• [Brief]: All entries below must be reproduced without a single change.

(Collected data)
○ ○ ○
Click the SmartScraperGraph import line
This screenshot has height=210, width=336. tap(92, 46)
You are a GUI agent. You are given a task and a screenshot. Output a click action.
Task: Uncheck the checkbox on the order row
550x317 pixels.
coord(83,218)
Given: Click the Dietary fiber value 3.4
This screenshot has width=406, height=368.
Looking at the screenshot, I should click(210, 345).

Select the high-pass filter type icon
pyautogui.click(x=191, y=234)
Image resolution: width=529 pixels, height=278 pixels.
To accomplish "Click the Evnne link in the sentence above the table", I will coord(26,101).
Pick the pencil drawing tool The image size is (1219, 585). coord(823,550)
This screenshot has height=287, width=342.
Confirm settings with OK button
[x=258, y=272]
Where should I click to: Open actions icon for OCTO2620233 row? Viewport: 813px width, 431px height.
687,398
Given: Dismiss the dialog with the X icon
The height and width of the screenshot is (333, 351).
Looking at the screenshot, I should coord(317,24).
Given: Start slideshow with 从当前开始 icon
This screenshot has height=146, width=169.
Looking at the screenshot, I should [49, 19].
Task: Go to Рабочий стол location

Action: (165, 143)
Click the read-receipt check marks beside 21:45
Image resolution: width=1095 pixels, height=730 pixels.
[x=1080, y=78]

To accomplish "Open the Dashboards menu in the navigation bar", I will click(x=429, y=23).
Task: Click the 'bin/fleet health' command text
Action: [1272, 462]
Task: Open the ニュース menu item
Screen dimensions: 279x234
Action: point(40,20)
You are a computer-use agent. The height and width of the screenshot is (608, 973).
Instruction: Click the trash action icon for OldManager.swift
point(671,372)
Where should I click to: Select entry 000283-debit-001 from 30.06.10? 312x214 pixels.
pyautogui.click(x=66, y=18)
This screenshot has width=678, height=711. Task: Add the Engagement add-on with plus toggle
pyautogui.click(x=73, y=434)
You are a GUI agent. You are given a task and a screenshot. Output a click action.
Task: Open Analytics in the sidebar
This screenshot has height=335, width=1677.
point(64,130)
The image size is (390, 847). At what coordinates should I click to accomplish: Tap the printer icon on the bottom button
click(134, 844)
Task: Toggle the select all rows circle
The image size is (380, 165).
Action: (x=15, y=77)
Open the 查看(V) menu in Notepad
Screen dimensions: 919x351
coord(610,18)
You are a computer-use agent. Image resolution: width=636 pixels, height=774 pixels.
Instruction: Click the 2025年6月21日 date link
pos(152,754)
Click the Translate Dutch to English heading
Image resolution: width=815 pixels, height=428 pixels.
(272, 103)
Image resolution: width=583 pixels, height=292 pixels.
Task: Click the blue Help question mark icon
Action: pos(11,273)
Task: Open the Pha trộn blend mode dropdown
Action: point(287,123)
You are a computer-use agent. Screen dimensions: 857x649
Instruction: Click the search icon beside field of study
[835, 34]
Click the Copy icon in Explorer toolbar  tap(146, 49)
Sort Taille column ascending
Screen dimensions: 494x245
○ ○ ○
• [Exercise output]:
Click the SmartScraperGraph import line
This screenshot has height=210, width=336. tap(92, 46)
You are a GUI agent. You are given a task and a screenshot. Output a click action.
Task: Uncheck the checkbox on the order row
550x317 pixels.
coord(83,218)
Given: Click the Dietary fiber value 3.4
This screenshot has width=406, height=368.
Looking at the screenshot, I should click(210, 345).

Select the high-pass filter type icon
pyautogui.click(x=191, y=234)
Image resolution: width=529 pixels, height=278 pixels.
To accomplish "Click the Evnne link in the sentence above the table", I will coord(26,101).
Pick the pencil drawing tool The image size is (1219, 585). coord(823,550)
This screenshot has height=287, width=342.
Confirm settings with OK button
[x=258, y=272]
Where should I click to: Open actions icon for OCTO2620233 row? Viewport: 813px width, 431px height.
687,398
Given: Dismiss the dialog with the X icon
The height and width of the screenshot is (333, 351).
Looking at the screenshot, I should coord(317,24).
Given: Start slideshow with 从当前开始 icon
This screenshot has height=146, width=169.
Looking at the screenshot, I should [49, 19].
Task: Go to Рабочий стол location

Action: (165, 143)
Click the read-receipt check marks beside 21:45
Image resolution: width=1095 pixels, height=730 pixels.
[x=1080, y=78]

To accomplish "Open the Dashboards menu in the navigation bar", I will click(x=429, y=23).
Task: Click the 'bin/fleet health' command text
Action: [1272, 462]
Task: Open the ニュース menu item
Screen dimensions: 279x234
Action: point(40,20)
You are a computer-use agent. The height and width of the screenshot is (608, 973).
Instruction: Click the trash action icon for OldManager.swift
point(671,372)
Where should I click to: Select entry 000283-debit-001 from 30.06.10? 312x214 pixels.
pyautogui.click(x=66, y=18)
This screenshot has width=678, height=711. Task: Add the Engagement add-on with plus toggle
pyautogui.click(x=73, y=434)
You are a GUI agent. You are given a task and a screenshot. Output a click action.
Task: Open Analytics in the sidebar
This screenshot has height=335, width=1677.
point(64,130)
The image size is (390, 847). At what coordinates should I click to accomplish: Tap the printer icon on the bottom button
click(134, 844)
Task: Toggle the select all rows circle
The image size is (380, 165).
Action: (x=15, y=77)
Open the 查看(V) menu in Notepad
Screen dimensions: 919x351
coord(610,18)
You are a computer-use agent. Image resolution: width=636 pixels, height=774 pixels.
Instruction: Click the 2025年6月21日 date link
pos(152,754)
Click the Translate Dutch to English heading
Image resolution: width=815 pixels, height=428 pixels.
(272, 103)
Image resolution: width=583 pixels, height=292 pixels.
Task: Click the blue Help question mark icon
Action: pos(11,273)
Task: Open the Pha trộn blend mode dropdown
Action: point(287,123)
You are a computer-use agent. Screen dimensions: 857x649
Instruction: Click the search icon beside field of study
[835, 34]
Click the Copy icon in Explorer toolbar  tap(146, 49)
Sort Taille column ascending
Screen dimensions: 494x245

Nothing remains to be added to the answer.